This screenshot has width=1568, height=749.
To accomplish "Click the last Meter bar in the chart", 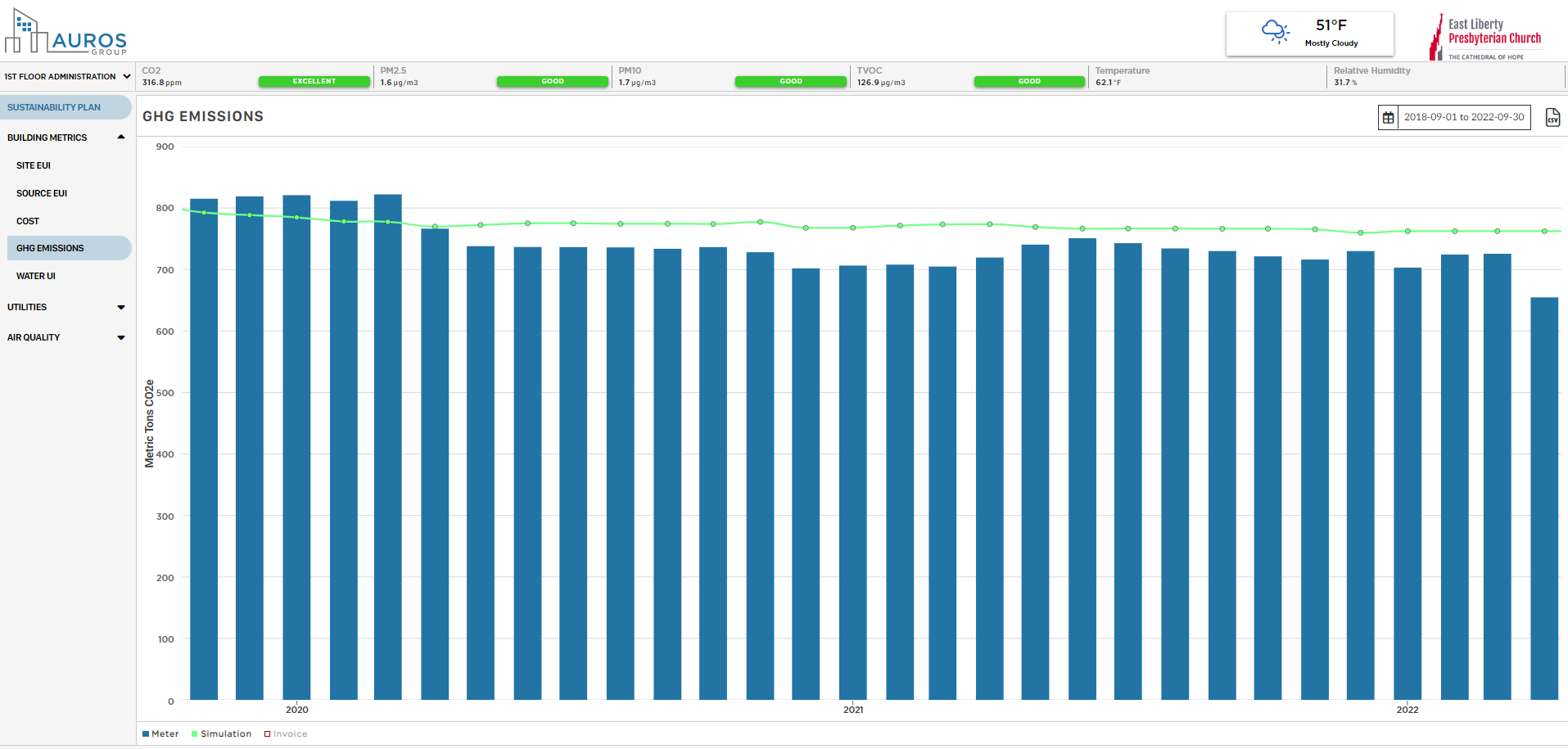I will point(1543,499).
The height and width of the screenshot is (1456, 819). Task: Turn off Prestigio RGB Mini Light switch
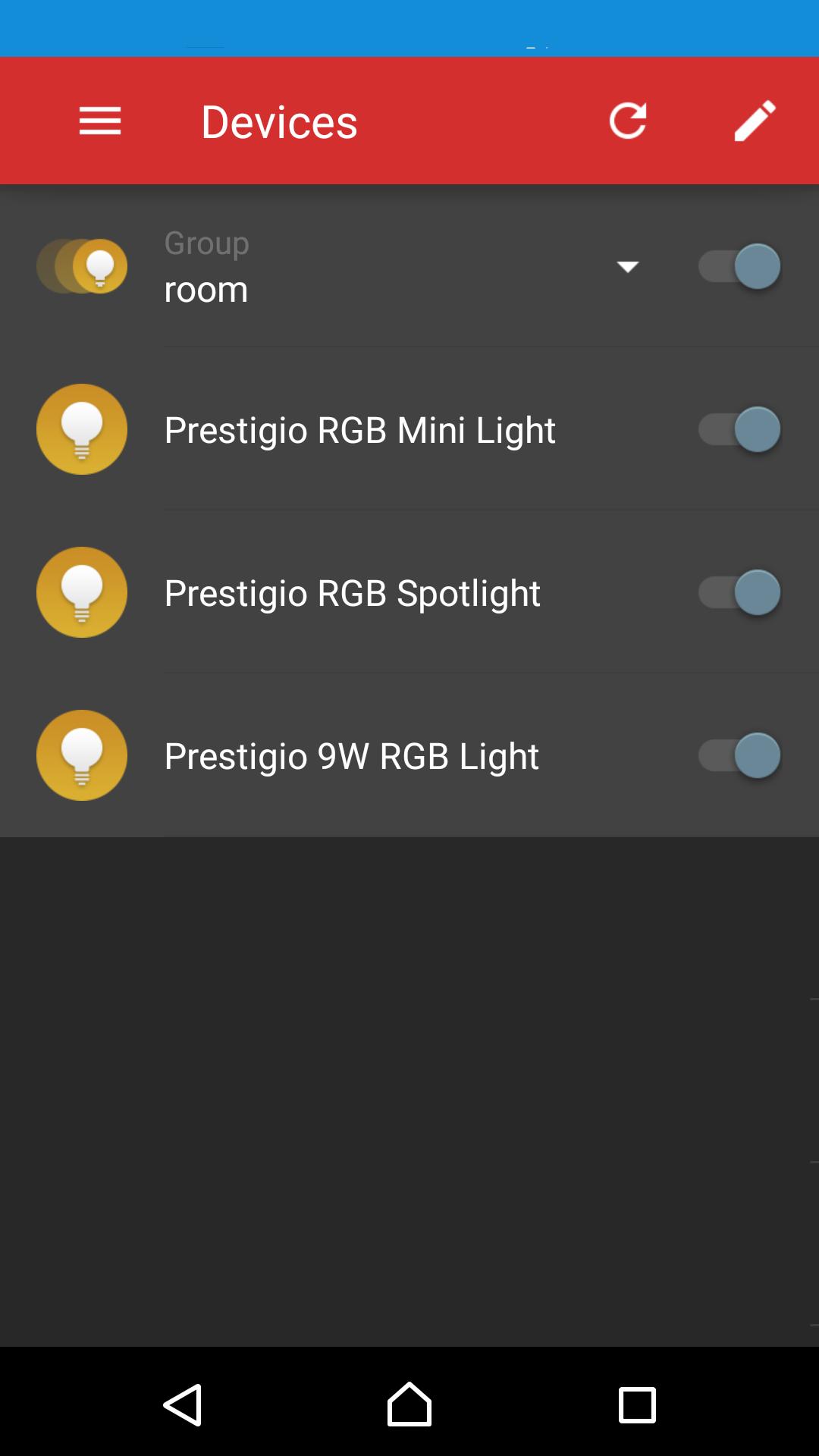[739, 429]
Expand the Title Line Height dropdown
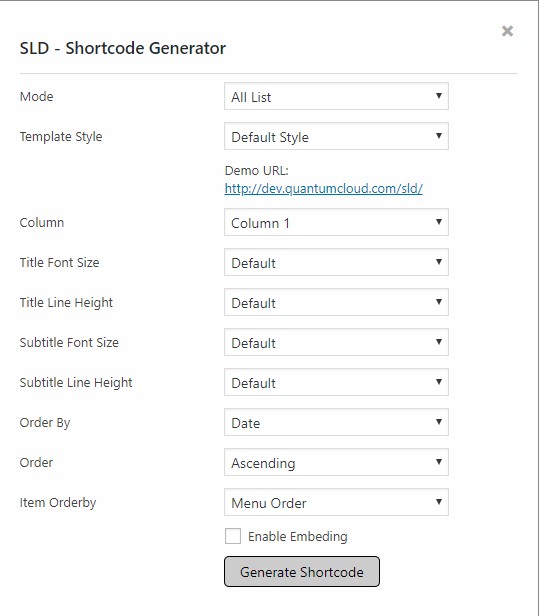539x616 pixels. coord(336,302)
§ §
Extract, word for word, every line from the one containing "The height and" to the end of the data above, both ends included, and leave out the pictures.

ANSWER SECTION —
The height and width of the screenshot is (1456, 819). Task: Turn off Prestigio RGB Mini Light switch
[739, 429]
Expand the Title Line Height dropdown
539x616 pixels. coord(336,302)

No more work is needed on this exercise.